The provision neighborhood package includes a gallon of milk, a gallon of orange juice, one loaf of sourdough bread, coffee, eggs, two avocados, butter and bananas.

"It takes care of all the different needs for a household," Beth Cochran, regional vice president of Snooze said. Snooze has also begun encouraging virtual brunches.

 "The concept of brunch is one that's very social in nature," Cochran said. 

Orders placed over the weekend receive a mixtape or playlist made specifically by Snooze to be played during an at-home brunch.

However, ASU community members will not see the newest menu additions. 

After ASU moved to online classes, forcing most students to return home from campus, the Snooze closest to ASU was closed. Cochran said without the community present to support the business financially, it was smart to temporarily close that location.

Restaurants that relied heavily on customer traffic from nearby businesses are searching for new ways to adjust to recent challenges.
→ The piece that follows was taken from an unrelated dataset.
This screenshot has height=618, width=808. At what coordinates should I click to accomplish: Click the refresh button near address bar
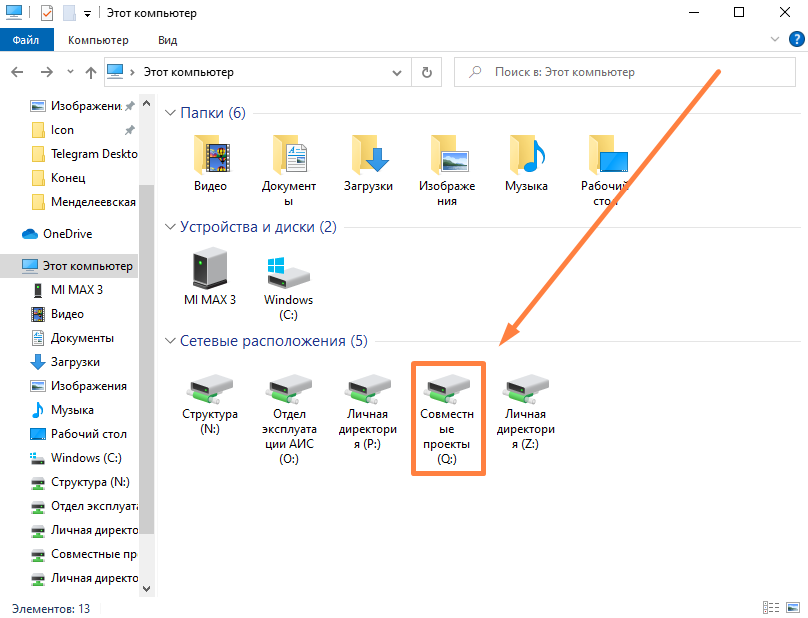click(x=426, y=72)
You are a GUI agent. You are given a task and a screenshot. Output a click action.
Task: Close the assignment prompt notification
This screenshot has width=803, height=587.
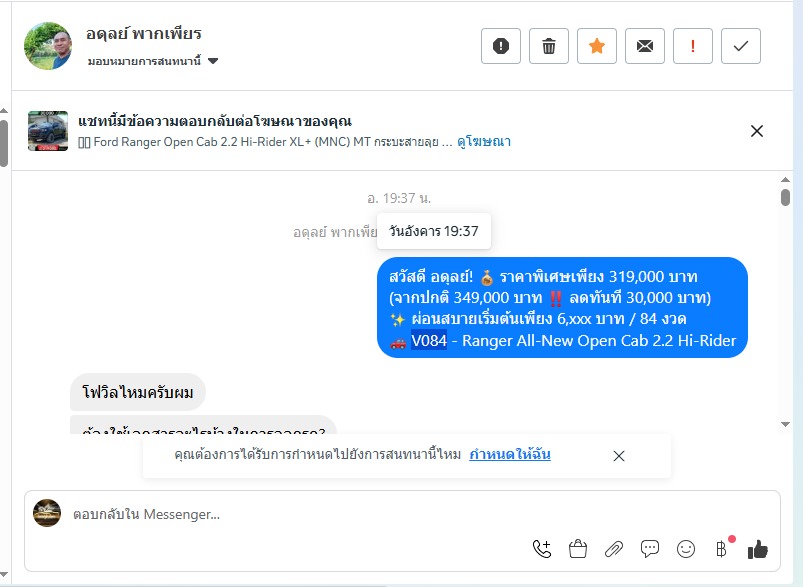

For restaurants near a college campus, one thing is crucial to business: foot traffic. 

"It's gone down," Jeff Dorsten, owner of Hungry Howie's Pizza, said. "(There are) no people traveling." 

He said many customers came from events from the ASU community such as celebrations, sports games and birthdays, among others.

Chris Hove, owner of Perfect Pear Bistro, said that when the office buildings near the Bistro and ASU closed down, sales began to fall quickly. 

“Immediately we were losing money on labor and food waste, it all started tumbling real quick,” Hove said.

Perfect Pear Bistro has closed in the hopes of reopening soon after first making a game plan to cope with new challenges, Hove said. 

“Our business model is being flipped 90%. It's kind of like a reset button and trying to restart again,” Hove said. “The climate of the industry is going to change for a long time.”